自社に問い合わせを増やそうと考えて、色々なWeb戦略を立てている企業があると思います。
関わるスタッフの方も一生懸命対応し、Instagramに写真をアップしたり、Xに投稿したり、ショート動画を作ってTikTokにアップしてみたり。
Instagram、X、TikTokのインプレッション(表示回数)や「いいね」の数は徐々に数が増えていき、担当をしているスタッフの方たちもやりがいが出てきている。
実際、インプレッション(表示回数)や「いいね」の数を増やすことがゴールではないはずですね。
御社の魅力をSNSで伝えて、お問い合わせのフォームからの送信、電話問い合わせなどに結びつけて、最終的には契約や販売をすることがゴールだったのではないでしょうか。
「誰に」届けるか?SNSの特性とターゲットのズレを診断する

SNSにはそれぞれ「集まっている人の特徴」があります。どんなに良い投稿でも、ターゲットがいない場所で叫んでいては、問い合わせには繋がりません。
「映え」のInstagram、「情報の拡散」のX、「勢い」のTikTok
例えば、BtoB(企業間取引)の堅実なサービスを、若者がトレンドを追うTikTokで紹介しても、インプレッションは増えますが「契約」には結びつきにくいものです。
「知りたい人」はどこにいる?
大切なのは、御社のサービスを今すぐ必要としている人、あるいは将来的に必要になる人が、普段どのアプリを、どんな気持ちで開いているかを想像することです。年齢、職業、住んでいる地域などによって変わってきます。
「いいね」をくれる人と「お金を払う人」は違う
フォロワーが増えるのは素晴らしいことですが、その中に「未来のお客様」がどれくらい含まれているか。
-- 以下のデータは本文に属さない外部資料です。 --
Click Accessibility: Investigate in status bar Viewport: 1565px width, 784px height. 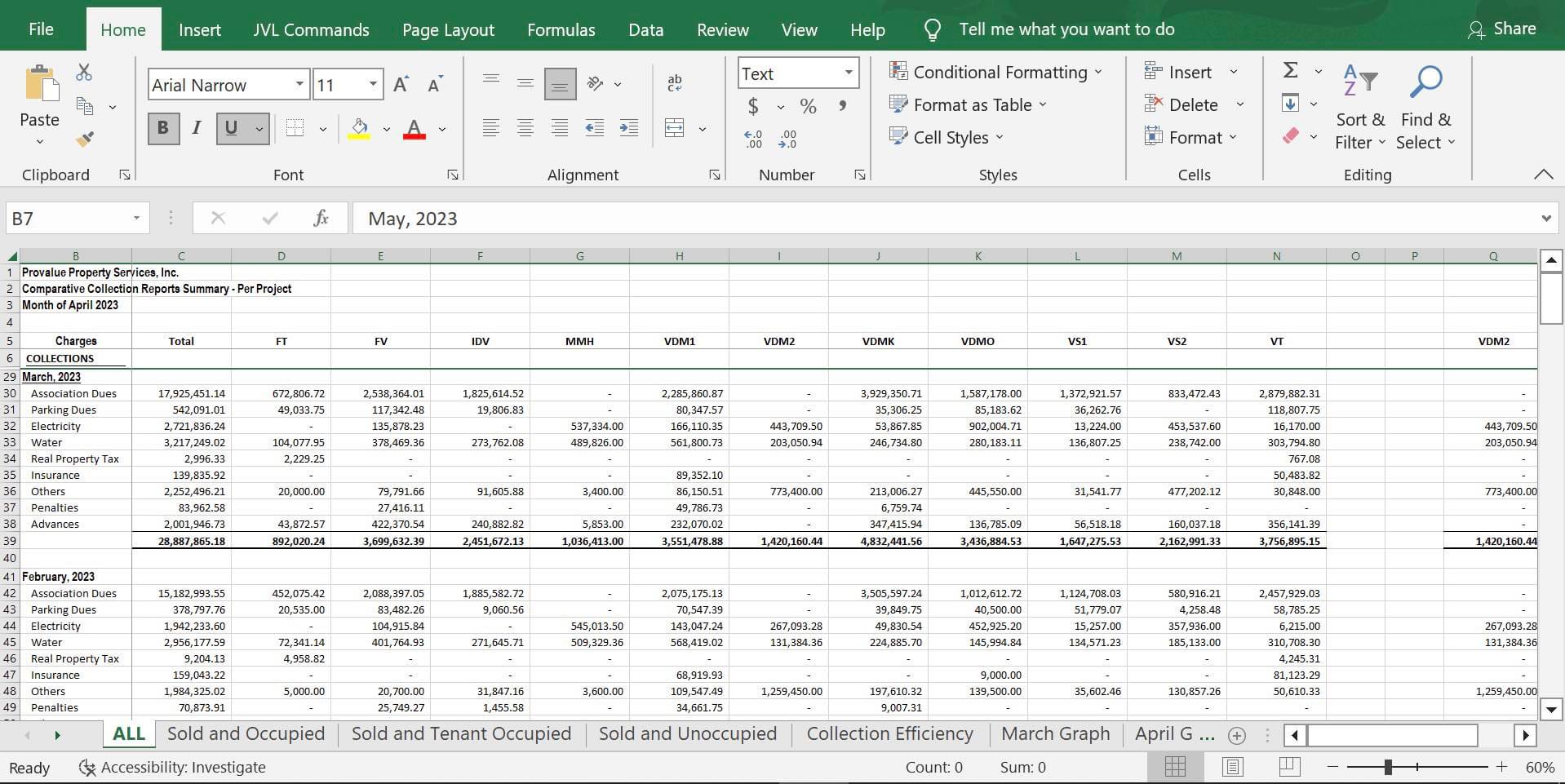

まずは、自社のターゲットと各SNSのユーザー層が重なっているかを冷静に見極めることが、最短ルートへの第一歩です。
また、どのSNSを使うか、使わないかの判断もその視点で考えなくてはなりません。
出口はどこ?SNSから「問い合わせ」へ続く道筋を作る

インプレッションが増えても問い合わせが来ない場合、多くは「SNSからホームページ(問い合わせ窓口)」への道が途切れてしまっています。
SNSはあくまで「入り口」に過ぎない
SNSはきっかけを作る場所であり、詳しい検討をする場所ではありません。投稿を見て「いいな」と思った人が、次にどこへ行けばいいのか、迷子になっていませんか?
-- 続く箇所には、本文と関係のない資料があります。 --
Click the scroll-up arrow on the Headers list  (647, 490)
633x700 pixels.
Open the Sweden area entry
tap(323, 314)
企業の場合、SNSからDMで問い合わせが来ることは、非常に稀です。
「信頼」をバトンタッチする
SNSの短い投稿だけで契約を決める人は稀です。SNSで興味を持ってもらい、そこからホームページの「事例紹介」や「選ばれる理由」へスムーズに誘導する導線設計が必要です。
プロフィール欄を「受付窓口」に整える
意外と見落としがちなのが、プロフィールのリンク先です。トップページではなく、SNSの内容に合わせた専用のページ(ランディングページ)を用意するだけで、問い合わせ率は劇的に変わります。
スタッフの努力を「売上」に変える、新しい評価のものさし

数字が増えて喜んでいるスタッフの方々のやる気を削ぐのではなく、その熱量を「成果」へと繋げるのが経営者の役割です。
「数」よりも「質」を評価する文化へ
「いいね」が1,000件つく投稿よりも、「1件の質の高い相談」に繋がった投稿を評価する。この評価基準をチームで共有するだけで、投稿の内容は自然と「ターゲットに刺さるもの」へと進化していきます。
SNSを「お客様の声」を聞くアンテナにする
インプレッションだけでなく、コメントやDMの内容から「お客様が今、何に困っているか」を拾い上げる。その情報をホームページやサービス改善に活かすことが、本当の意味でのWeb戦略です。
最終ゴールは「御社のファン」を増やすこと
一過性の流行で終わらせず、SNSを通じて「御社に頼みたい」というファンをじっくり育てる。この視点を持つことで、スタッフの努力は確実に「資産」となり、数ヶ月後の安定した売上へと結びついていきます。